# Can I adopt if I live in 1 bedroom house?



## gaia71

Does anybody know if only having a one bedroom house will go against you if you wish to adopt a baby/toddler? I am single and would be looking to upgrade to 2 bedroom once child is a bit older. Please advise as this will inform my next move


----------



## BroodyChick

You can Share a bedroom w a baby/toddler - not sure up to what age, but YES you can  good luck xx


----------



## Arrows

Generally the answer will be no. Each child must have their own bedroom and most authorities won't even consider you unless you have one available.  Best thing to do is to speak to the LA.


----------



## ♥JJ1♥

My friend was approved in her 1 bed flat but was told after 2 the child should have its own room.  She also offered to rent or extend and they were happy with this - she was approved for 0-2 yrs


----------



## goldbunny

maybe you could convert your living space into a bedroom for yourself and then the child could have the bedroom? you'd only need the living space as a bedroom after the child was in bed anyway. Sofa bed and some clever storage?


----------



## Mummy DIY Diva

Seems to vary based on what others have said. Every agency I have approached has said must have a room per child and have been settled in a property for at least 6 months before starting home study. Best to ask around and see what they say. Go with the most positive x


----------



## BroodyChick

How strange - when I looked into baby adoption in London, everywhere I read that you can share your bedroom with the baby up to a certain age! Maybe it does vary and they are just being realistic about living situations in London vs elsewhere?


----------



## Mummy DIY Diva

Could well be a London thing not sure. I'm up north best to ring round and ask about the policy in your area x x


----------



## Doubleprincesstrouble

In the northwest I think they insist on a separate bedroom. Friends of mine inquired recently and were told absolutely they had to have another bedroom (might be slightly different for couples) so they have moved.

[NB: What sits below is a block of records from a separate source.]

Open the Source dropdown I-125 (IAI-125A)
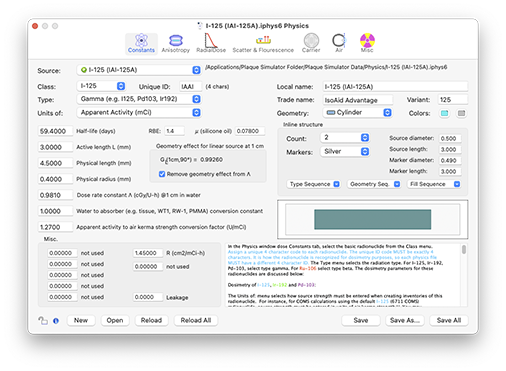 click(x=139, y=70)
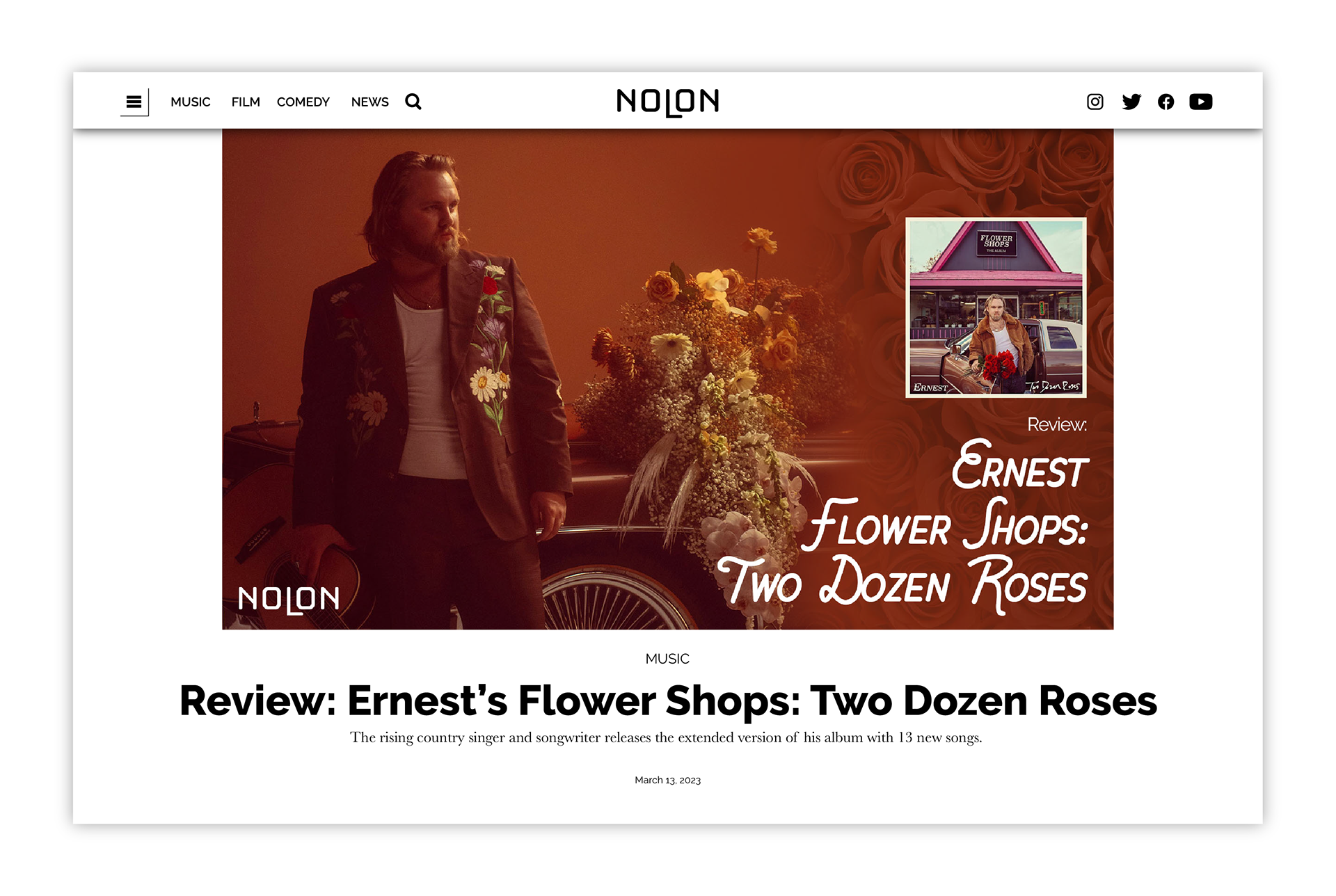Open the NEWS section
This screenshot has height=896, width=1336.
(x=369, y=102)
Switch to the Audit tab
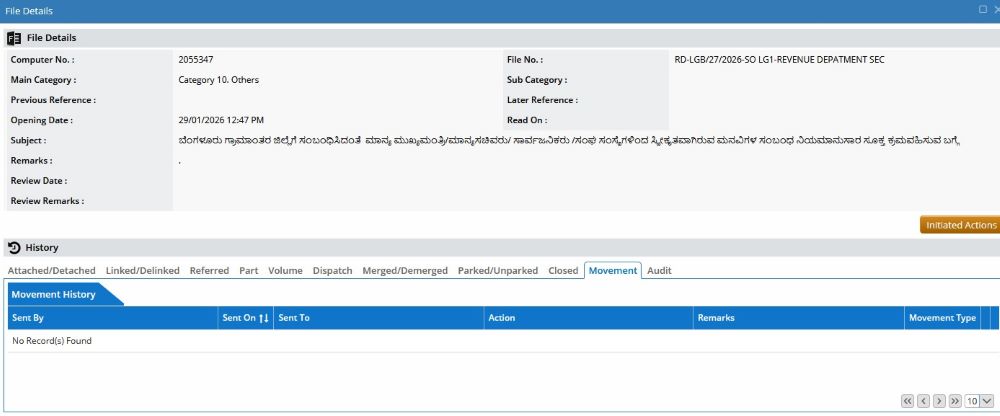 [659, 271]
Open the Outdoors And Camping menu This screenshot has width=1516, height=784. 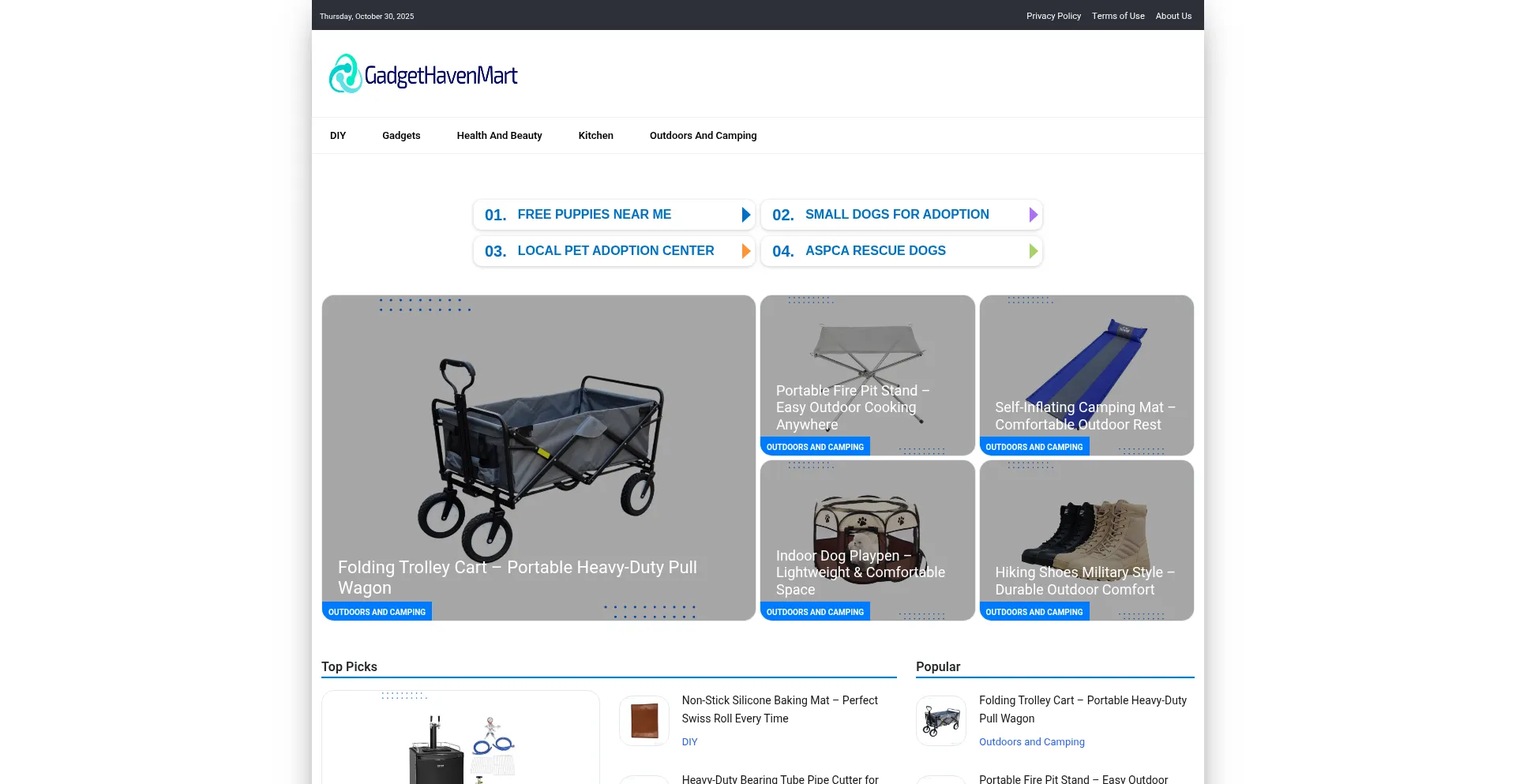(703, 136)
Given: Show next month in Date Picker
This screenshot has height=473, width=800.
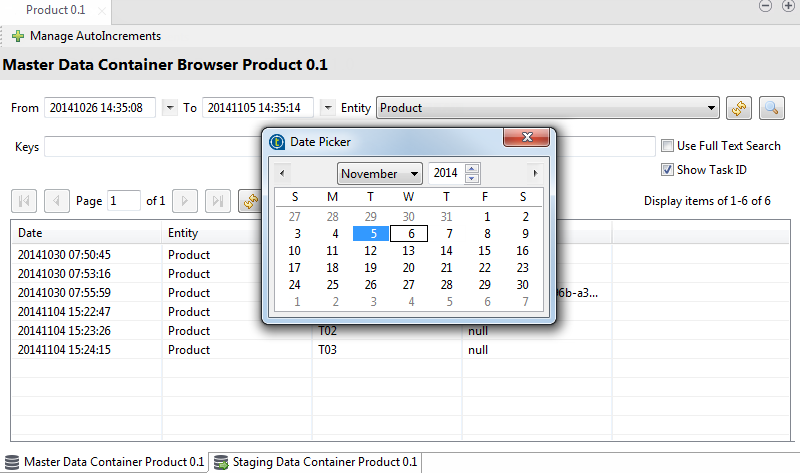Looking at the screenshot, I should click(x=535, y=173).
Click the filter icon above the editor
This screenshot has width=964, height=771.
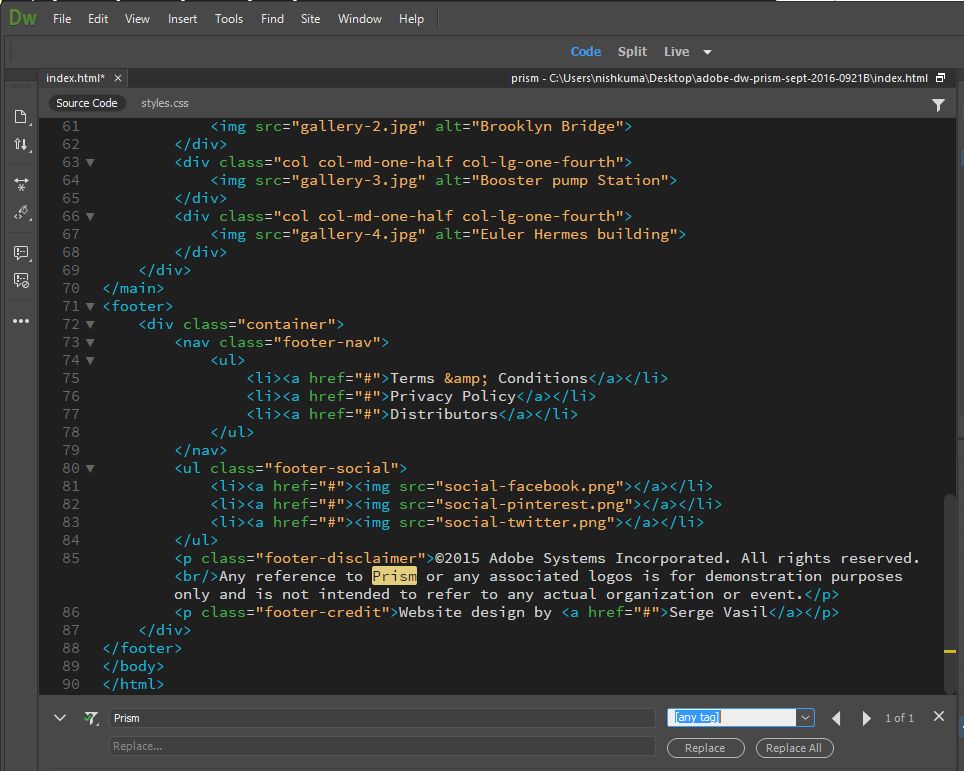click(938, 104)
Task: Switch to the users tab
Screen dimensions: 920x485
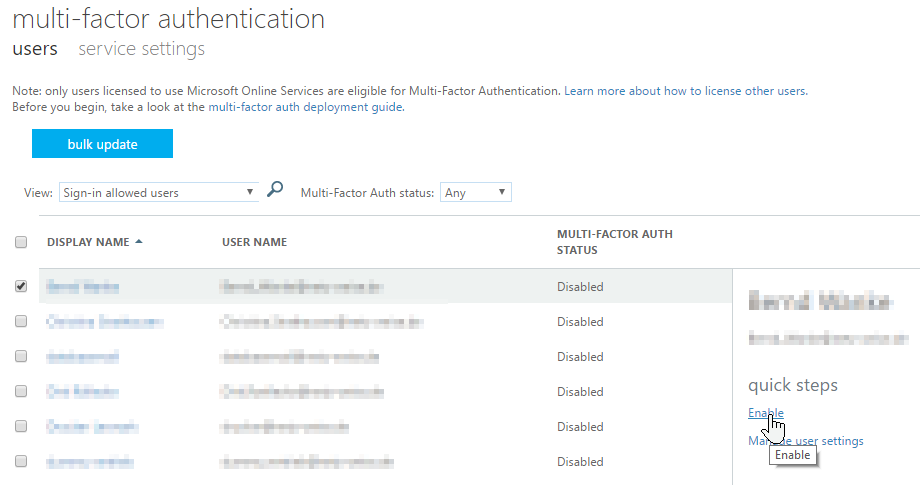Action: coord(34,49)
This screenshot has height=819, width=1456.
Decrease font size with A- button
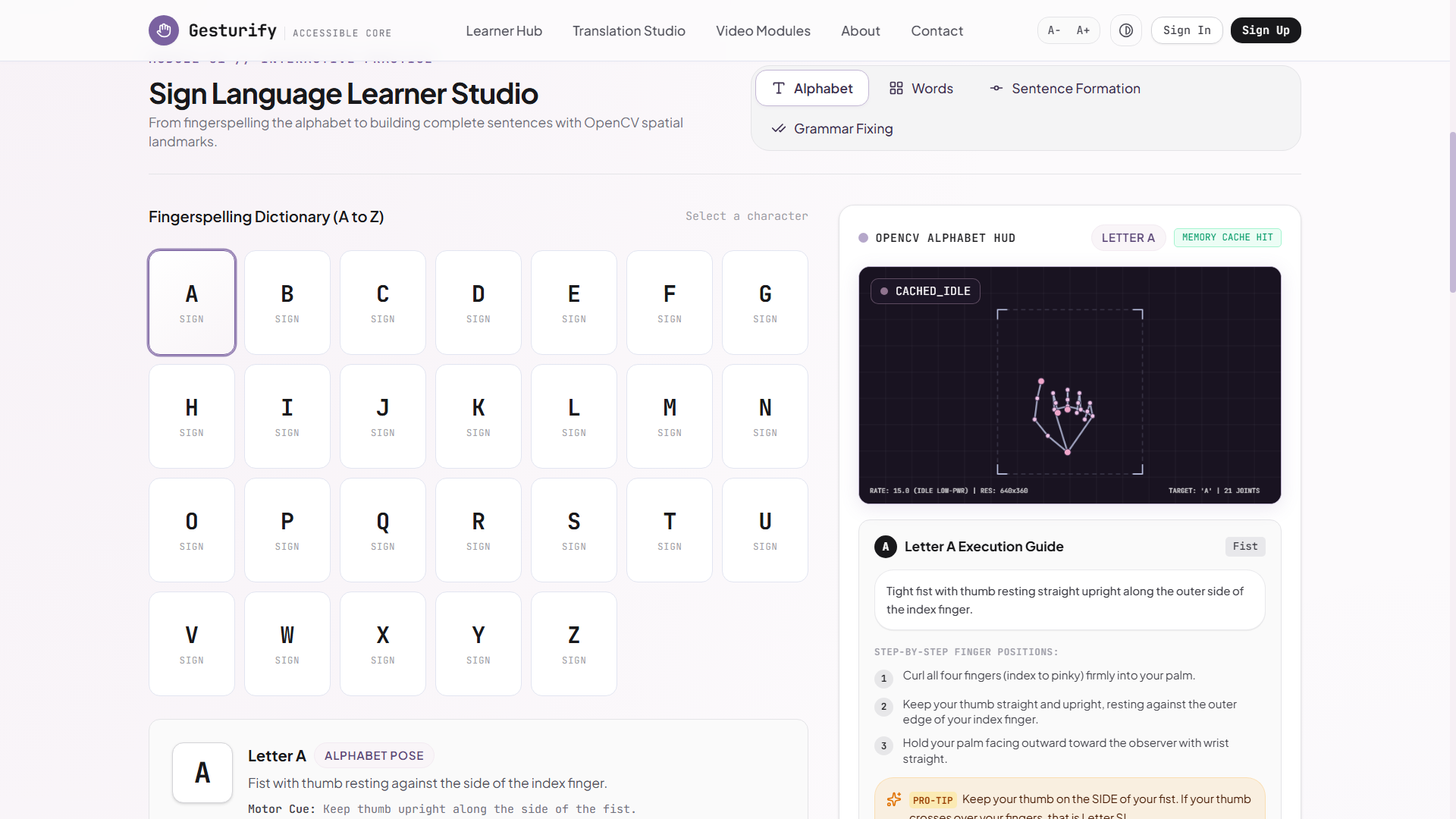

Also worth baring in mind that moving in the first few years is supposed to be very unsettling for adopted children.
We were advised not to move for 5 yrs.

Also worth baring in mind all the stuff LO will come with/need?


----------



## BroodyChick

I have a feeling it could also vary between single and couple adopters, I am also single and I definitely heard I can share a room with baby, but I do have a spare room in any case so this wasn't relevant to me.
Keep us posted, Gaia!x


----------



## thespouses

A lot of foster carers share a room with an under-2 (and if they are under 6 months, the government guidelines are that you should share a room, and some LAs will insist on it) and so do adopters with a newly placed baby - but I think they do like to see that the room is already there and as others have said, it's not going to be great to move house in the first couple of years of placement.


----------



## kizzi79

I think it may vary in different areas - my LA were very clear that even as a single adopter a spare room was a must (and took lots of measurements to ensure said room was big enough!!). I think it may be a case of phoning those agencies in your area and see what their policy is.

Good luck, love Kiz  xx


----------



## gaia71

Thanks for all your replies. Not at the adoption stage yet (still exploring AC). I think I will be looking for a flat/house with 2 bedrooms though (just in case).  .... x


----------



## Vford

I tried to see if I could move in to a 2 bedroom flat, got told I would only be able to when I've my adopted child. I have a social worker coming on Thursday, so I can discuss all this with her.

I could see about having a fold up bed for myself, and just sleep in my living room. After all it will be only temporary, until the move!


----------



## Vford

An update on house move to a 2 bedroom flat or house. I've managed to be on the waiting list with the housing association instead of the useless council. Such a relief now, that it's a step in the right direction!


----------



## Arrows

Brilliant news Vford!!


----------



## Vford

Arrows said:


> Brilliant news Vford!!


Thanks, I'm so glad because council have been rubbish lately!


----------